(Saved data entries)
=== Begin Enclosure ===

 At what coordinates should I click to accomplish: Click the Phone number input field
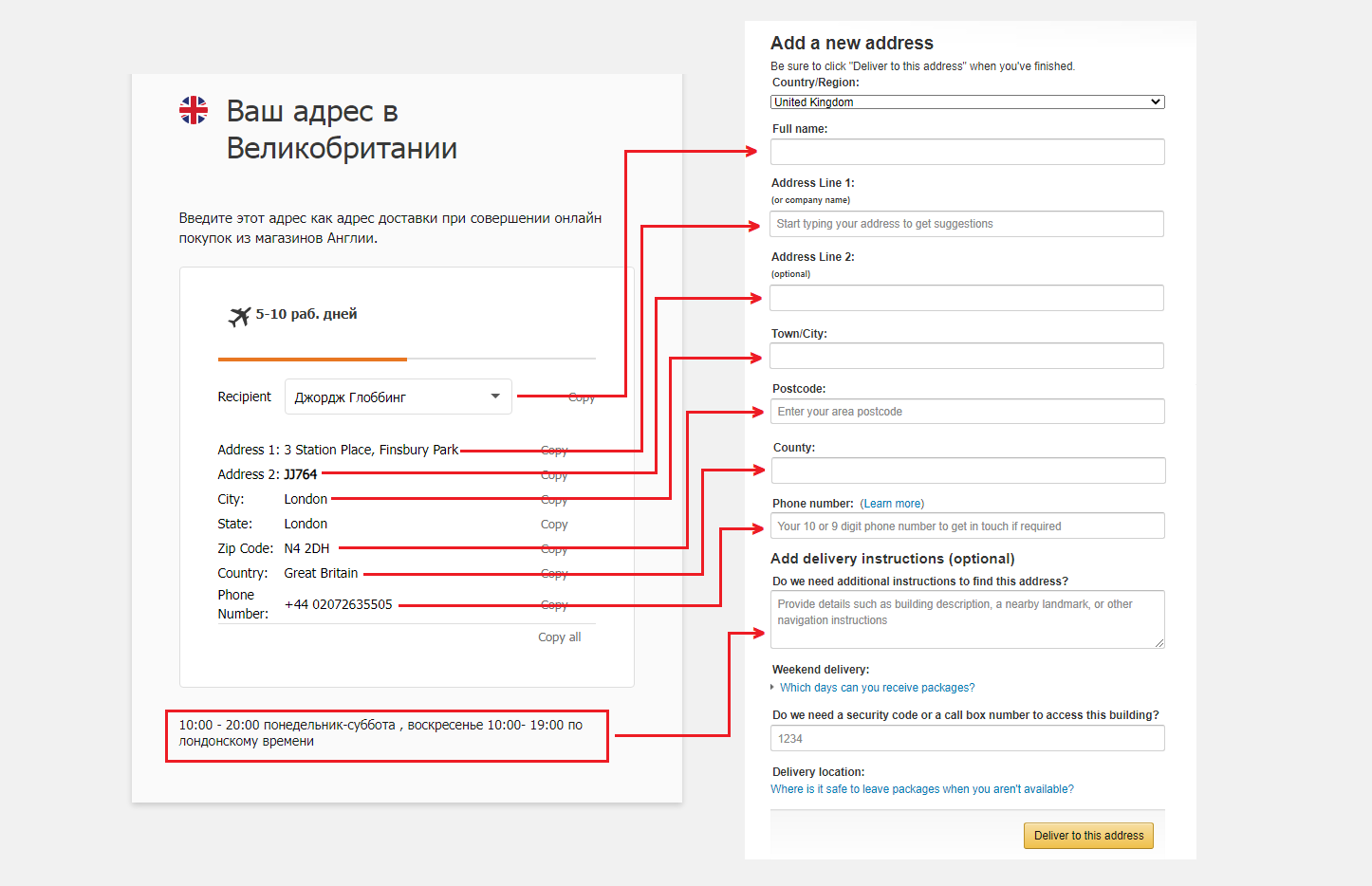coord(967,526)
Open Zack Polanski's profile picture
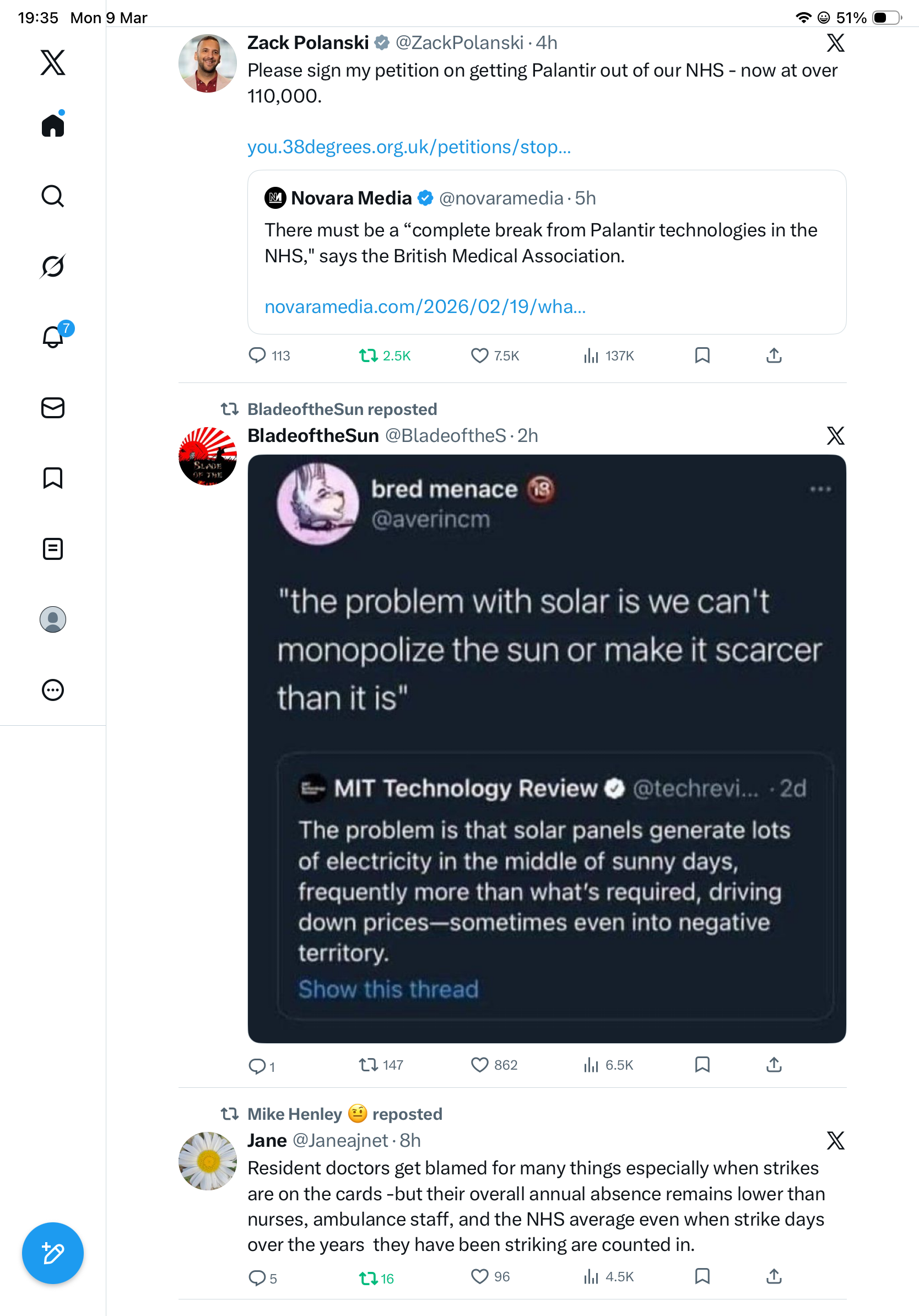The width and height of the screenshot is (919, 1316). [207, 63]
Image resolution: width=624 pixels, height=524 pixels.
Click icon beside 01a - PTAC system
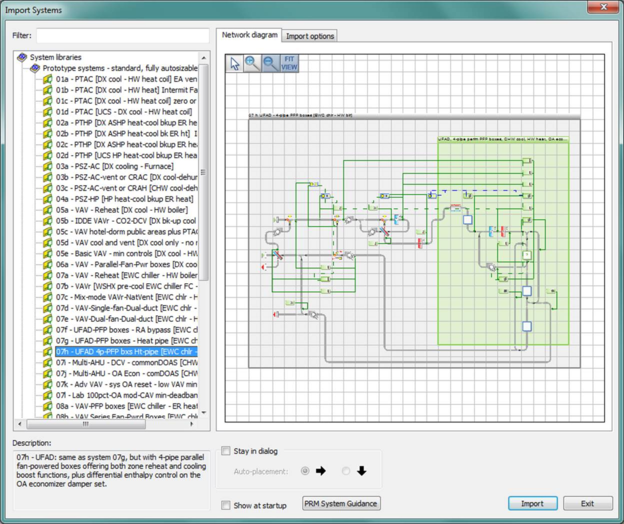pos(47,78)
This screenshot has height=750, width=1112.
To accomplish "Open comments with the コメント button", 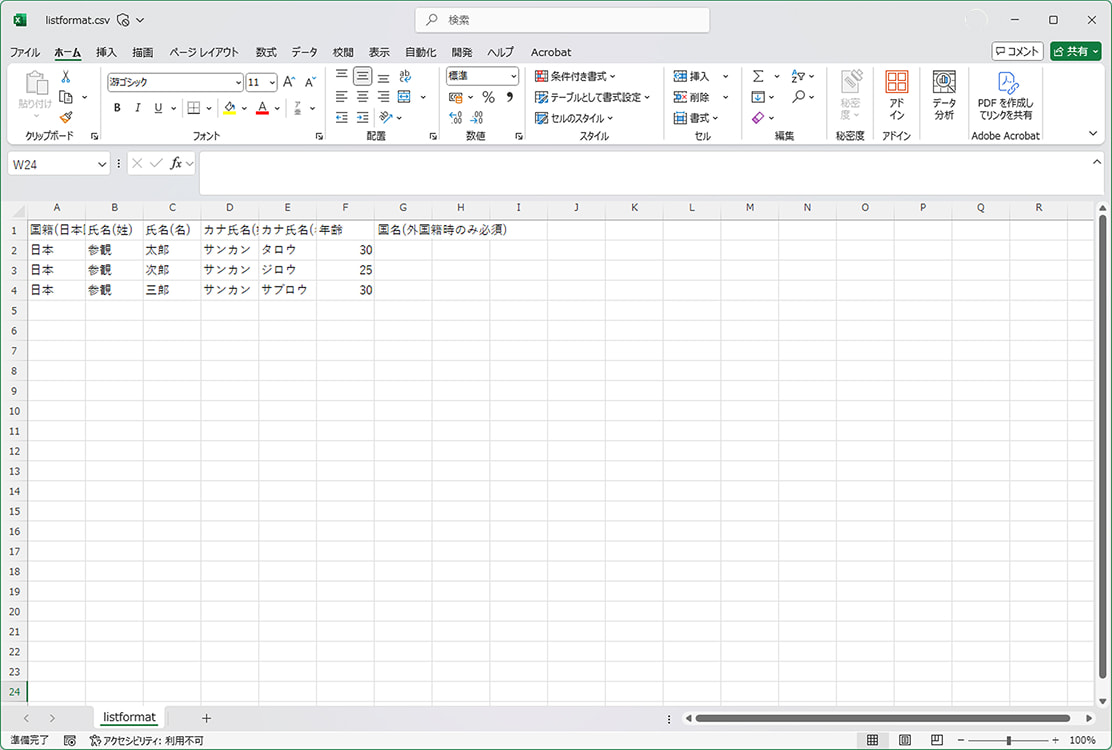I will 1016,51.
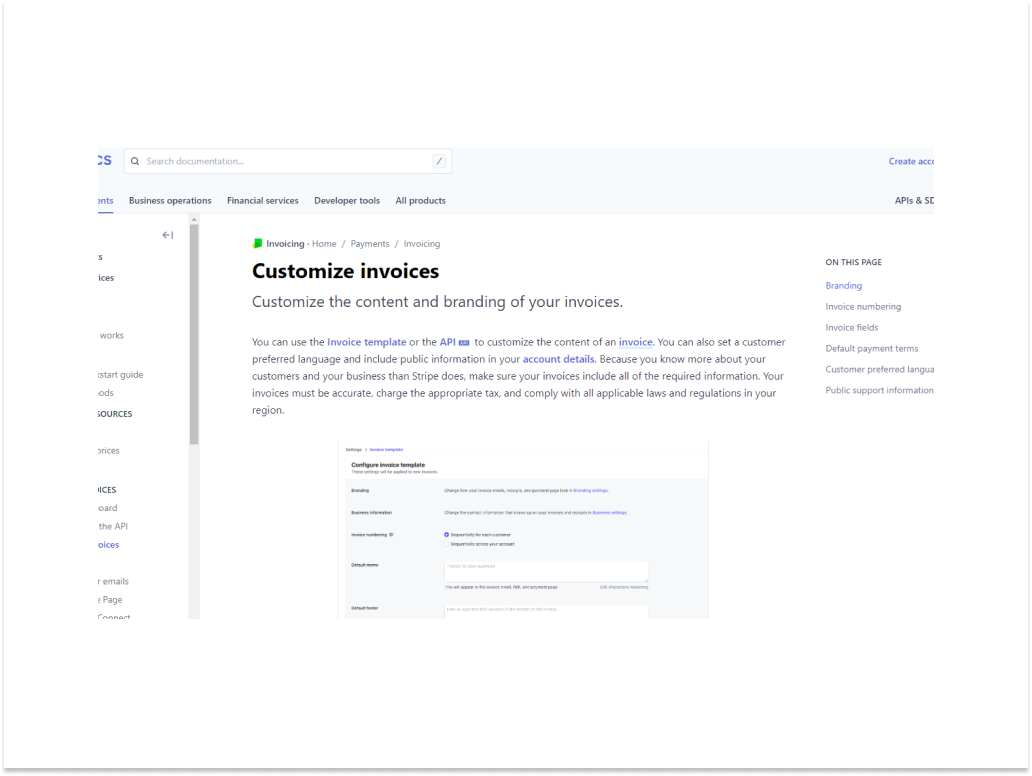Open the account details link
This screenshot has height=776, width=1032.
[x=558, y=359]
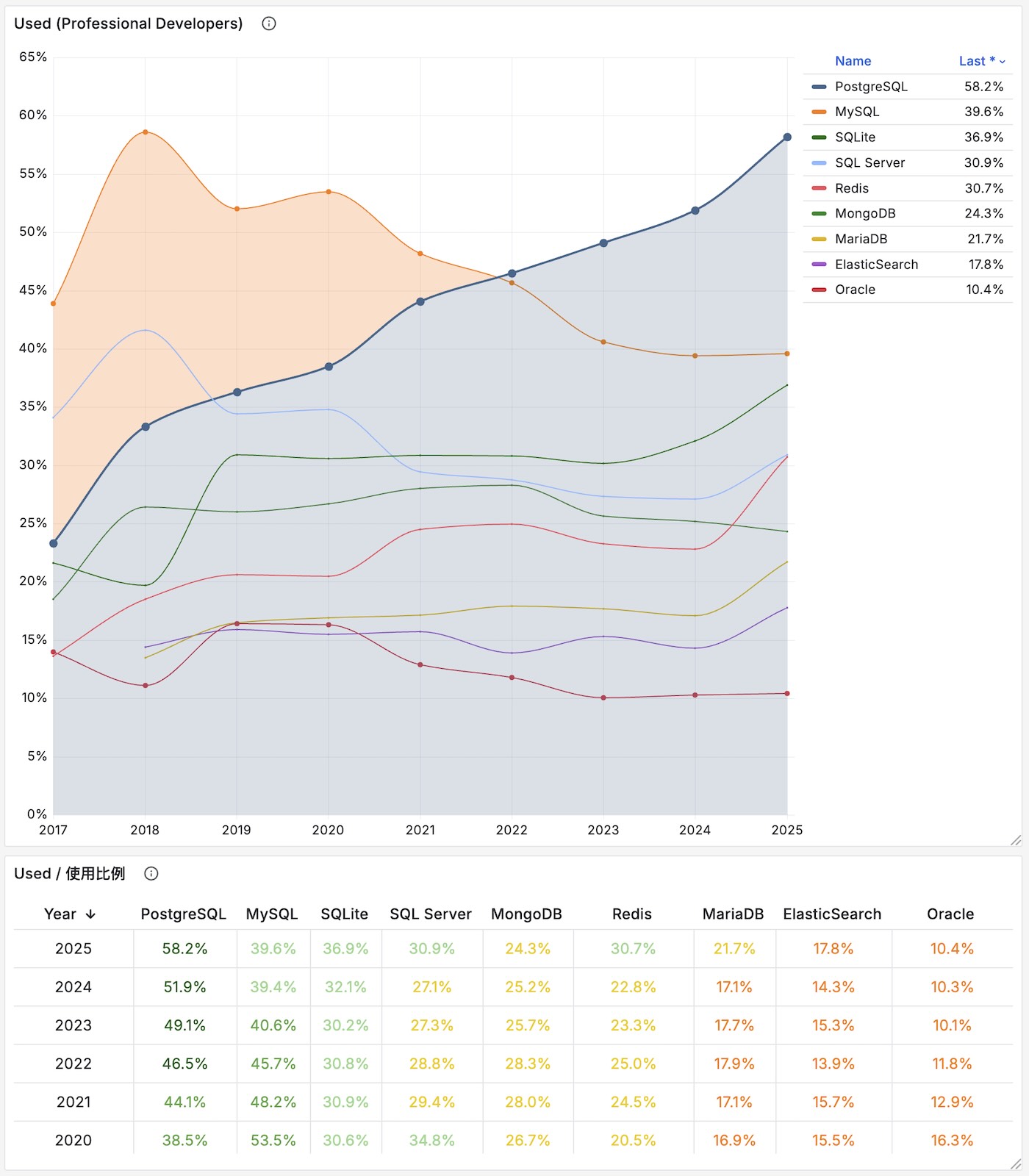Click the MySQL orange legend color indicator
1029x1176 pixels.
(818, 112)
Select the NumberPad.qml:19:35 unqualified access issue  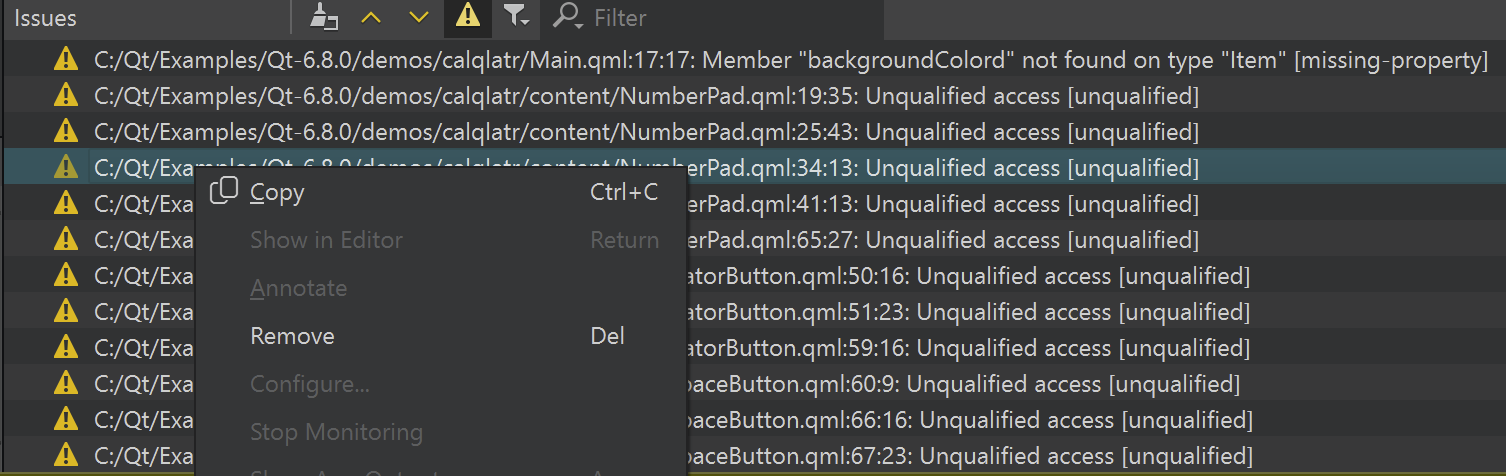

=== End Enclosure ===

» **Task to carry out**
The exact lines from the beginning of the data through the one that contains "This screenshot has height=750, width=1112." must be given again, both ends included, and pictures must be left out.

» **Exercise output**
 At what coordinates should I click to accomplish: Click the Phone number input field
coord(967,526)
Open Zack Polanski's profile picture
The width and height of the screenshot is (919, 1316). [207, 63]
Image resolution: width=624 pixels, height=524 pixels.
Click icon beside 01a - PTAC system
pos(47,78)
This screenshot has height=750, width=1112.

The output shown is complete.